Enfin, le mini reset du soir a complètement changé mes matins. Quelques minutes pour remettre l’essentiel à sa place avant d’aller se coucher suffisent à éviter l’effet “tout est à refaire” dès le réveil. Ce n’est pas parfait, mais c’est suffisamment ordonné pour démarrer la journée sans agacement.
Créer des solutions de rangement “anti-flemme”
Quand on est bordélique, le rangement doit être plus simple que le fait de laisser traîner. Sinon, il perdra toujours. J’ai longtemps cru que je manquais de volonté, alors que je manquais surtout de solutions adaptées à mon niveau d’énergie réel.
Les bacs, paniers et boîtes accessibles ont été une révélation. Le fait de pouvoir déposer rapidement un objet sans ouvrir trois tiroirs ni réfléchir trop longtemps rend le rangement presque automatique. L’important n’est pas que ce soit esthétique à tout prix, mais que ce soit utilisé.
Avoir une place pour chaque chose, même approximative, enlève une énorme friction mentale. Savoir où poser un objet sans réfléchir réduit drastiquement la procrastination liée au rangement. Peu importe si la place n’est pas parfaite ou définitive : elle existe, et c’est déjà suffisant.
Enfin, éviter les systèmes trop compliqués est une règle d’or. Plus un rangement demande d’étapes, plus il est abandonné à la première baisse de motivation. Un bon système de rangement, pour une bordélique, est un système tolérant, flexible, et surtout rapide à utiliser.
Déculpabiliser et recommencer (encore et encore)
C’est probablement l’astuce la plus importante, et pourtant la moins visible : apprendre à se parler autrement quand le bazar revient. Parce qu’il reviendra. Toujours. Et ce n’est pas une défaite.
Accepter les rechutes permet d’éviter l’effet boule de neige. Un appartement en désordre pendant quelques jours ne remet pas en question tout ce qui a été mis en place.
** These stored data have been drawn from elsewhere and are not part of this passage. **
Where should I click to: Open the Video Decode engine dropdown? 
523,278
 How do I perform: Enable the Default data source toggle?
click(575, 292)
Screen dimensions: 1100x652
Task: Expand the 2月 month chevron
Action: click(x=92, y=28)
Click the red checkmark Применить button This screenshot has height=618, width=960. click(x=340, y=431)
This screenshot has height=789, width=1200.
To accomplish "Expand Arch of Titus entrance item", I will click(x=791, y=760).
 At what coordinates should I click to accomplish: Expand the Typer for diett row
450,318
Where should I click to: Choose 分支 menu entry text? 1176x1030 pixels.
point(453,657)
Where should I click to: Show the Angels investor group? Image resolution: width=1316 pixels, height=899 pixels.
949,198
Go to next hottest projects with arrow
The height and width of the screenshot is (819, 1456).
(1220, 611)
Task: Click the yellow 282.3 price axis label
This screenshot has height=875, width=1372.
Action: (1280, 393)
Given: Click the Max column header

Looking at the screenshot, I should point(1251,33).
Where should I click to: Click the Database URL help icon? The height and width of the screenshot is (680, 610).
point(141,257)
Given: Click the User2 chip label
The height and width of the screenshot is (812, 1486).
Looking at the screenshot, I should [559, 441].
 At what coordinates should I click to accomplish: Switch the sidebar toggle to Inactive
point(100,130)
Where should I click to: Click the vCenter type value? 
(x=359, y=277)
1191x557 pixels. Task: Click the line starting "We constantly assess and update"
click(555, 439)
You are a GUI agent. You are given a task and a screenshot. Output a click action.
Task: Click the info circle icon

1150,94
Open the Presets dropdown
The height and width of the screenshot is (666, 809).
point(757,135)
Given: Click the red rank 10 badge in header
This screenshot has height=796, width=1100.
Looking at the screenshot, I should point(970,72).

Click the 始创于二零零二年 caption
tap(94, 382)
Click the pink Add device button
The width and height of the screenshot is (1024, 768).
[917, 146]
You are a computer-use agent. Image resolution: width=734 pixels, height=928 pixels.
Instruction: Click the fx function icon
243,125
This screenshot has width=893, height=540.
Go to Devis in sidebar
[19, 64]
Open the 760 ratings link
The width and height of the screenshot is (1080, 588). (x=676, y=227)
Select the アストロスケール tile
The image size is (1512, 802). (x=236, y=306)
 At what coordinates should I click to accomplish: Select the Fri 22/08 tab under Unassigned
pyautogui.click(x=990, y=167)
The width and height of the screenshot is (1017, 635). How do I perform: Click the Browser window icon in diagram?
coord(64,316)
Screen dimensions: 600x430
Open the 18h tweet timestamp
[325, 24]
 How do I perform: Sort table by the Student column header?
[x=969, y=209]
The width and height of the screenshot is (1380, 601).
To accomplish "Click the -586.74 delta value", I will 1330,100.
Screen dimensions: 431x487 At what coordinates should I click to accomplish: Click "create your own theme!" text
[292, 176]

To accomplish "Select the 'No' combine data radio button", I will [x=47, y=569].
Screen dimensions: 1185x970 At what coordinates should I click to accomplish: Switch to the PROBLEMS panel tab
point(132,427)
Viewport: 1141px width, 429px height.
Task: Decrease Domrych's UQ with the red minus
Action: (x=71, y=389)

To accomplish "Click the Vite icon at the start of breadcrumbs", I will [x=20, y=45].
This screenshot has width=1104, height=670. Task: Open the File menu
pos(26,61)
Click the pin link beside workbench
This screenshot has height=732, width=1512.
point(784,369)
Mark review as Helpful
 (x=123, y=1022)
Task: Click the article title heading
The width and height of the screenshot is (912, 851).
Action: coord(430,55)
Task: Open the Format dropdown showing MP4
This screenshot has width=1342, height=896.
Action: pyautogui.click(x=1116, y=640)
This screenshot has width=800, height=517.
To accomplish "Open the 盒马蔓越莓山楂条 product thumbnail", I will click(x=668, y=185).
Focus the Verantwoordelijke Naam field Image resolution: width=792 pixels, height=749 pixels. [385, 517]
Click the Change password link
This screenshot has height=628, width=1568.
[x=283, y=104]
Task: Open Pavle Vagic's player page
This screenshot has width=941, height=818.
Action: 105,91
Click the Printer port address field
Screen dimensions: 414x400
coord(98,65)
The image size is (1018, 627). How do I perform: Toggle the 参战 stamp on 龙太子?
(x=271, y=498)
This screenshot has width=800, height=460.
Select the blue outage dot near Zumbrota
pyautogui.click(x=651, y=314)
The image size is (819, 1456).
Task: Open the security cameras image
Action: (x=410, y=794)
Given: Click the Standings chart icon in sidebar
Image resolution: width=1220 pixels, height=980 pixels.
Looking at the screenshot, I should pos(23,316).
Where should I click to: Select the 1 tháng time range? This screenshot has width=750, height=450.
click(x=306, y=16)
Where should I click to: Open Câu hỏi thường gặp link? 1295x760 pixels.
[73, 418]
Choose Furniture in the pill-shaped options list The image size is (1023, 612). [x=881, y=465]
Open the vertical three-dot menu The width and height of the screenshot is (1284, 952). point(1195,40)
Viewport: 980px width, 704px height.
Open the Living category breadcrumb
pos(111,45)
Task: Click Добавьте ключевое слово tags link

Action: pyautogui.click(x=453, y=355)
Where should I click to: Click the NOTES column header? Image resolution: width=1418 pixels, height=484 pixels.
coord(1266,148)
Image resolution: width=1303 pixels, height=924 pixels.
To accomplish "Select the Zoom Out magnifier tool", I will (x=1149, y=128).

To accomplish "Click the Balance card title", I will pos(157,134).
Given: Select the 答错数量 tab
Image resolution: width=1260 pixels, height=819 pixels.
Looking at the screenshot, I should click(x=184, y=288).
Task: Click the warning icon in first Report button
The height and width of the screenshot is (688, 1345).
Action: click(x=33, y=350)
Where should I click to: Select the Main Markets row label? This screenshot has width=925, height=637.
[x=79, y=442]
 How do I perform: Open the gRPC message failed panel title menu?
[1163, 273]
C’est juste un signal qu’il est temps de reprendre doucement, sans tout dramatiser.
Se féliciter des petits progrès change profondément la dynamique. Voir ce qui va mieux plutôt que ce qui reste à faire redonne envie de continuer. Un plan de travail dégagé, une entrée plus claire, une pièce plus respirable… ce sont de vraies victoires.
Enfin, garder en tête qu’il vaut mieux ranger un peu souvent que beaucoup rarement enlève toute notion de performance. Le rangement n’est pas un objectif à atteindre une fois pour toutes, mais une pratique qui s’ajuste, se perd parfois, puis se retrouve. Et c’est précisément cette répétition imparfaite qui permet de garder un appartement propre et rangé sur la durée.


Conclusion : Un appartement rangé… pour un esprit clair
Si tu arrives au bout de cet article en te disant “ok, en fait je ne suis pas juste nulle en rangement”, alors il a rempli sa mission.
Avoir un appartement propre et rangé quand on est bordélique, ce n’est pas une question de volonté, ni de discipline militaire. C’est une question de choix réalistes : trier pour de vrai, arrêter de vouloir tout faire parfaitement, ranger un peu quand on peut… et accepter que le bazar fasse parfois son comeback.
Le tri m’a clairement ouvert les yeux. Sur l’espace que je perdais, sur l’énergie que je gaspille, et sur tout ce que je gardais sans raison. Les routines courtes m’ont prouvé qu’on peut avancer sans y consacrer ses soirées entières. Et les astuces “anti-flemme” m’ont surtout appris une chose : si c’est trop compliqué, ça ne tiendra pas.
Ton appartement ne sera peut-être jamais digne d’un shooting déco. Le mien non plus.
Mais il peut devenir un endroit plus léger, plus simple à vivre, et beaucoup moins bruyant pour la tête.
Alors commence petit. Un tiroir. Un sac. Trente minutes.
Et quand le bazar reviendra (parce qu’il reviendra), respire, recommence… et rappelle-toi que tu fais déjà bien plus que tu ne le crois.
Commence aujourd’hui, même imparfaitement — ton futur toi (et ton salon) te dira merci.